Scientists have created a novel model of human embryo that mimics the development of blood cells in the first weeks of pregnancy. The model, which is derived from stem cells, could have various applications in medical research and regenerative medicine.
The researchers used a technique called blastoid induction to generate structures that resemble the human blastocyst, the stage of the embryo that implants into the uterus. The blastocyst consists of an outer layer of cells called the trophectoderm, which forms the placenta, and an inner cell mass, which gives rise to the fetus and its supporting tissues.
The scientists combined two types of stem cells: naive pluripotent stem cells, which can become any cell type in the body, and extra-embryonic trophoblast stem cells, which are specific to the trophectoderm. By culturing these cells in a special medium, they were able to induce them to self-organize into blastoid-like structures that had all the features of a natural blastocyst.
What the model revealed
One of the most remarkable findings of the study was that the blastoids contained cells that resembled primitive blood cells, which are the precursors of all the blood cells in the body. These cells were found in the wall of the yolk sac, a structure that provides nutrients and oxygen to the developing embryo.
The presence of blood cells in the blastoids was surprising, because it was previously thought that human blood cell production begins only after the blastocyst implants into the uterus. The researchers confirmed their observation by comparing the blastoids with natural human embryos donated for research. They found that both types of embryos had similar patterns of gene expression and cell markers related to blood cell development.
The discovery of blood cells in the blastoids suggests that human blood cell production starts earlier than previously thought, and that it is influenced by both the inner cell mass and the trophectoderm. This could have implications for understanding the origin and evolution of blood cells, as well as the causes of blood disorders and diseases.
Why the model is useful
The blastoid model of human embryo offers a new way to study the early stages of human development, which are largely inaccessible and poorly understood. The model could help researchers to investigate the molecular and cellular mechanisms that regulate the formation and differentiation of the various cell types and tissues in the embryo.
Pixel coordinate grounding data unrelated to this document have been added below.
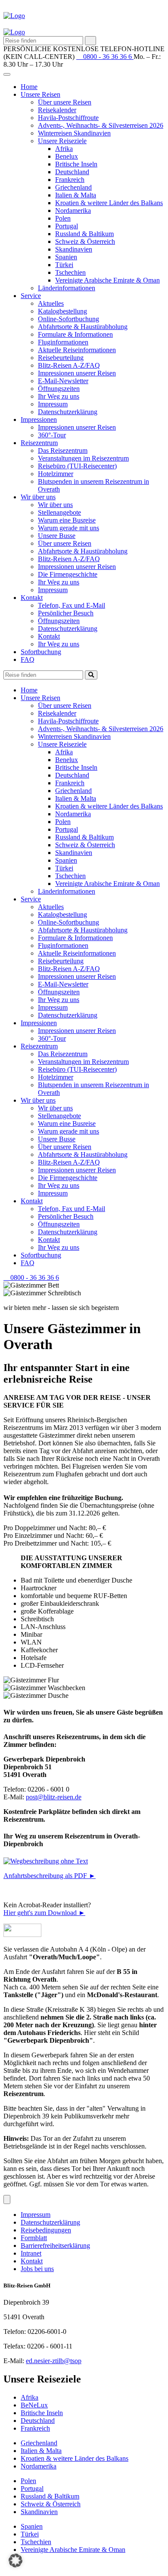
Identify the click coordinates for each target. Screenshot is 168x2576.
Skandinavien (73, 249)
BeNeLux (34, 2405)
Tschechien (70, 272)
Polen (63, 218)
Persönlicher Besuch (65, 613)
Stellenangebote (59, 512)
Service (31, 295)
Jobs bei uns (37, 2268)
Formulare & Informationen (75, 334)
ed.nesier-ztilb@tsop (53, 2360)
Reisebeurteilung (61, 357)
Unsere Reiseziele (62, 140)
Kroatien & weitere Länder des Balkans (109, 202)
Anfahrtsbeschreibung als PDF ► (49, 1875)
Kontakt (32, 597)
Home (29, 86)
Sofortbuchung (41, 651)
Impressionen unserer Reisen (77, 373)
The model could also have potential applications in regenerative medicine and drug testing. For example, the blastoids could be used as a source of blood cells for transplantation or disease modeling. The blastoids could also be used to screen for drugs that affect the development and function of the placenta, the yolk sac, or the embryo itself.
The researchers emphasize that the blastoids are not identical to natural human embryos, and that they do not have the potential to develop into a fetus. They also follow strict ethical guidelines and regulations for their work, and limit the culture of the blastoids to 14 days, which is the internationally accepted limit for human embryo research.